Below: ulica Główna (Main Street) in Ławki (as I've point out before, Ławki literally means 'little benches'). Note the amenities: a bus stop integrated into the Warsaw WTP agglomeration public transport network; a pedestrian-friendly speed limit; five-a-side football pitch, play park and outdoor fitness apparatus. Plenty of new houses; new asphalt links either end of this stretch of village road with Gabryelin and Biały Ług. The bus serving Ławki, by the way, is the L19, one of the L-for-Local routes that provide services across the nine poviats (districts) bordering Warsaw. As Ławki lies in the southernmost part of the Piaseczyński poviat, the L19 (which starts its journey from Pieczyska) goes further south than any other bus route in the WTP system. But Chynów is in Grójecki poviat; being the next poviat out beyond Piaseczyński and not bordering Warsaw directly, we don't get any WTP L- routes out our way.


Below: Ławki – where the streets have twee names. I've mentioned this phenomenon before in a blogpost about Polish street names – full-on Polnische Romantizmus. I can imagine a meeting of ladies in floral dresses at the local town hall coming up with these: from the top – Wild Corner Street, Spellbinding (or Bewitching) Street, and Morning Dew Street. These new street names are in keeping with the spirit of our age. Streets named after famous people or historical dates are so passé.
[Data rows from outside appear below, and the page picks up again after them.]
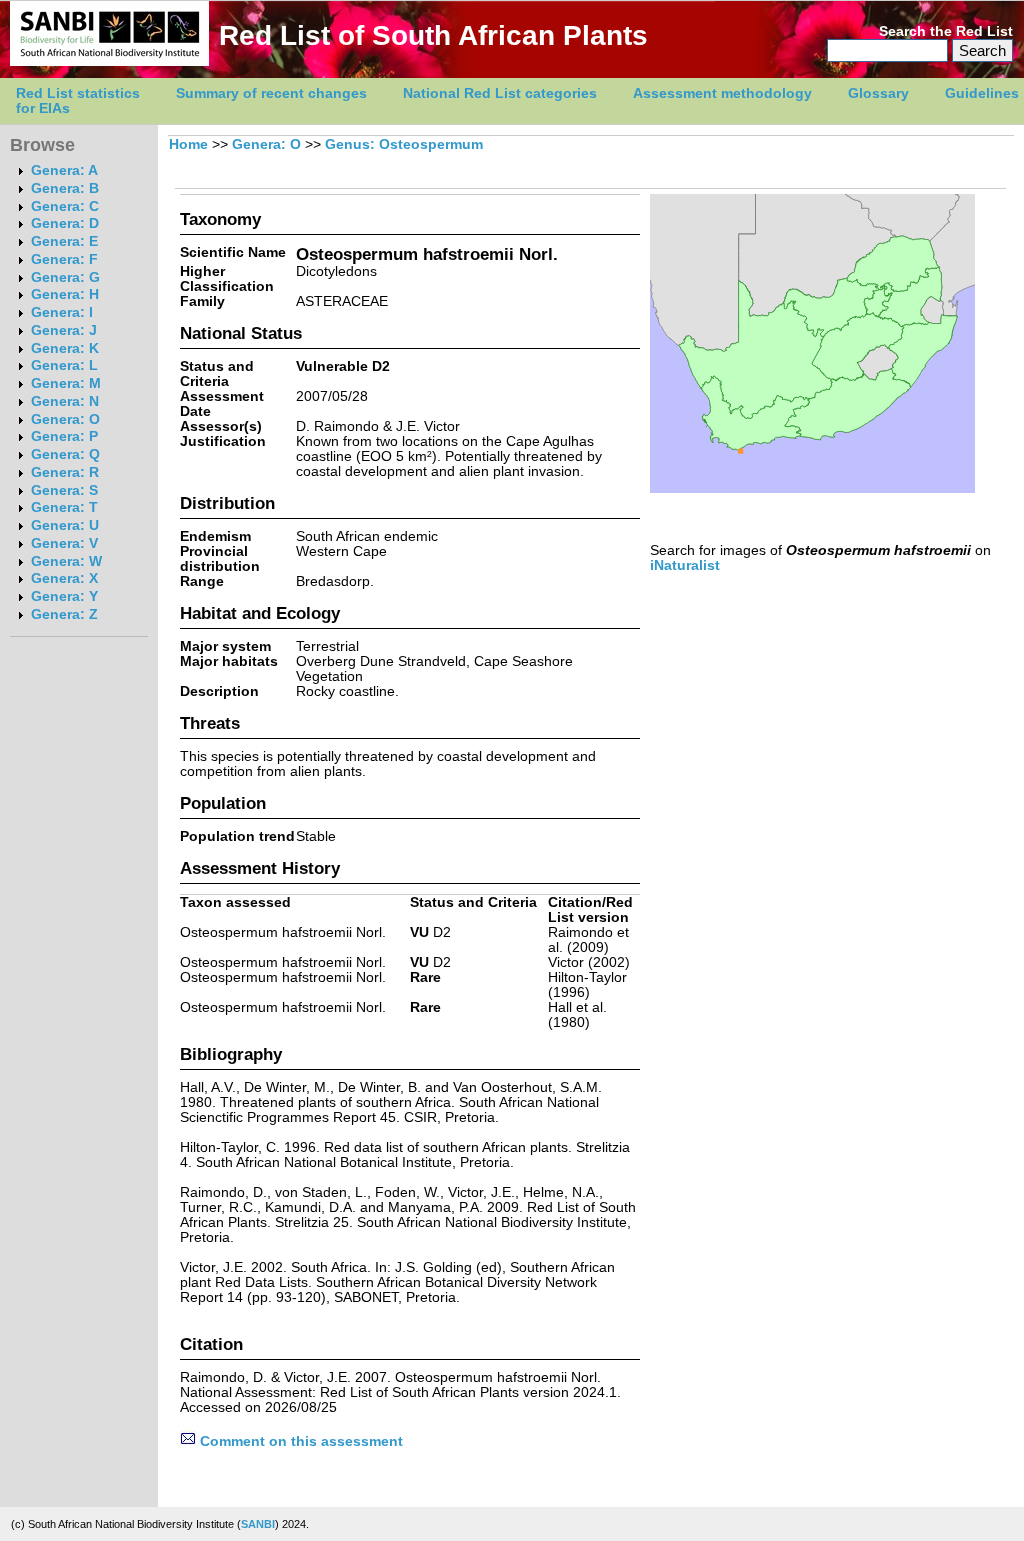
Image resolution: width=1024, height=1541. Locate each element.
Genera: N (65, 401)
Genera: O (65, 419)
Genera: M (66, 383)
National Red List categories (500, 93)
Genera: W (66, 561)
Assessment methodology (722, 93)
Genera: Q (65, 454)
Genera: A (64, 170)
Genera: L (64, 365)
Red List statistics (78, 93)
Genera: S (64, 490)
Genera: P (64, 436)
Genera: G (65, 277)
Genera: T (64, 507)
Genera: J (64, 330)
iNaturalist (685, 565)
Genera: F (64, 259)
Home (188, 144)
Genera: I (62, 312)
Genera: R (65, 472)
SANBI (258, 1524)
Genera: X (64, 578)
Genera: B (65, 188)
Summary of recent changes (271, 93)
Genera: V (64, 543)
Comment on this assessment (299, 1441)
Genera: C (65, 206)
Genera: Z (64, 614)
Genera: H (65, 294)
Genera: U (65, 525)
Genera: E (64, 241)
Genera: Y (64, 596)
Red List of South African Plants (433, 35)
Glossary (878, 93)
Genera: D (65, 223)
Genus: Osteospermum (404, 144)
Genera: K (65, 348)
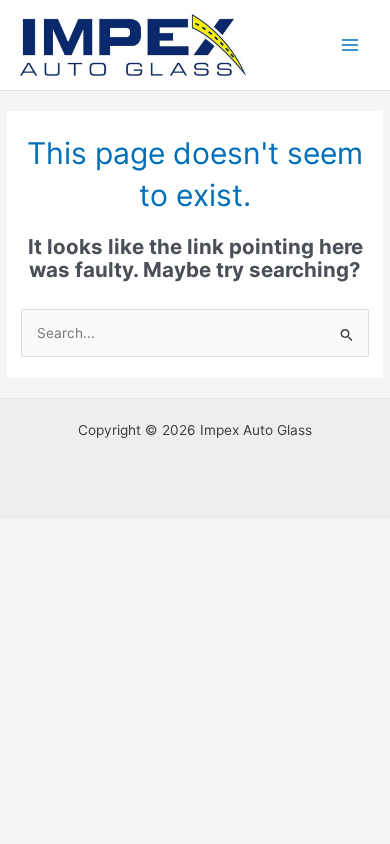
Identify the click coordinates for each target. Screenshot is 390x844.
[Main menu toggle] (350, 45)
Having missed a southbound train by a few minutes at Czachówek Południowy, I continue northward to the next station, Czachówek Górny, at the centre of the Czachówek diamond, where the Warsaw-Radom line crosses the Skierniewice-Łuków line. While waiting for the Koleje Mazowieckie train to take me the three stations back to Chynów, I snap this empty coal train heading east (below), hauled by ET22-669. This freight-only line is busy; a few minutes later, an aggregates train heads west towards Skierniewice.


This really is a most beautiful time of year; my favourite quarter – from the vernal equinox to summer solstice. It's worth making the most of days like these. Total of over 19,000 paces walked today.

This time six years ago:
Warsaw-Radom

This time nine years ago:
Civilising Warsaw at the local level

This time ten years ago:
Rustic retreat rained off

This time 12 years ago:
Thunderstorm over Jeziorki

This time 13 years ago:
Getting lost on top of Łopień

This five 15 years ago:
Regulatory absurdities in Poland

This time t6 years ago:
Czachówek and Alignment

This time 17 years ago:
Joy, pain, sunshine, rain

2 comments:

adthelad said...

'Everyone's a critic' they say, so I hope my following observations don't come across as nitpicking. I'd be torn between Charming and, as you say, Bewitching for Czarująca whilst definitely preferring Wild Nook for Dziki Zakątek. What do you think?
Picking up rubbish during walks with our dogs is something I often do, setting an example to my son. I don't know if it's Harcerstwo or the contact with nature it afforded that has made even the thought of littering nature something abhorrent to our very DNA. It's heartbreaking to see how people are numb to such behaviour. And such desensitization extends to the way many people in the countryside treat their dogs. Iza recently reported one of our neighbours to OTOZ (Ogólnopolski Towarzystwo Ochrony Zwierząt). Here's hoping we don't find ourselves regretting doing so as there is a certain inclination amongst some countryfolk here in Poland towards feuding.

Michael Dembinski said...

@adthelad

Czarująca comes from the word 'czar' which is a spell, or indeed a charm, so charming would be good here! And I like 'Wild nook' most poetic! Re: dogs - round here many of my neighbours are former police-dog trainers from the police-dog school in Sułkowice just across the way. Dog training classes are de rigeur around here; the human-dog interface is way more civilised than in Jeziorki!